Роберт тяжело опустился на стул, побледнев ещё больше, чем она. И закашлялся своим глухим, надрывным кашлем. Этот кашель лишил его сил. Когда приступ прошёл, он сидел, согнувшись, совсем разбитый. Через некоторое время встал, разделся и лёг на стоявшую в кухне кровать.
На другой день — в воскресенье — он хотя и проснулся в семь часов утра, но оставался в постели до полудня. Марта встала рано и ушла в церковь. Она заставила себя пойти туда, выдерживать взгляды, знаки пренебрежения и выражения сочувствия со стороны прихожан Бетель-стрит, — отчасти в пику Роберту, отчасти же для того, чтобы показать свою добропорядочность.

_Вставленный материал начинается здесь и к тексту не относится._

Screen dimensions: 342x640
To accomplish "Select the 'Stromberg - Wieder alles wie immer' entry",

Обед был настоящим мучением, в особенности для мальчиков. Они терпеть не могли те дни, когда у отца с матерью дело доходило до открытой ссоры. Эти ссоры словно парализовали всех в доме, нависали над ними как что-то позорное.

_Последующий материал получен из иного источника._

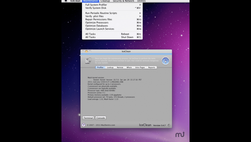This screenshot has height=142, width=251.
Task: Select Repair Permissions files menu item
Action: tap(99, 19)
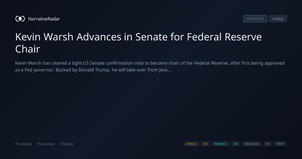Image resolution: width=302 pixels, height=159 pixels.
Task: Filter by the WEST tag
Action: (x=280, y=144)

После обеда Роберт пошёл в контору копей. Он ожидал увольнения. Но оказалось, что его не уволили. У него мелькнула смутная догадка, что здесь сыграла роль его дружба с Геддоном, уполномоченным углекопов, и с Гарри Нэджентом, одним из лидеров Союза. Хозяин, видно, опасался, как бы не вышло неприятностей с Союзом, — и благодаря этому его, Роберта, оставили на работе в «Нептуне».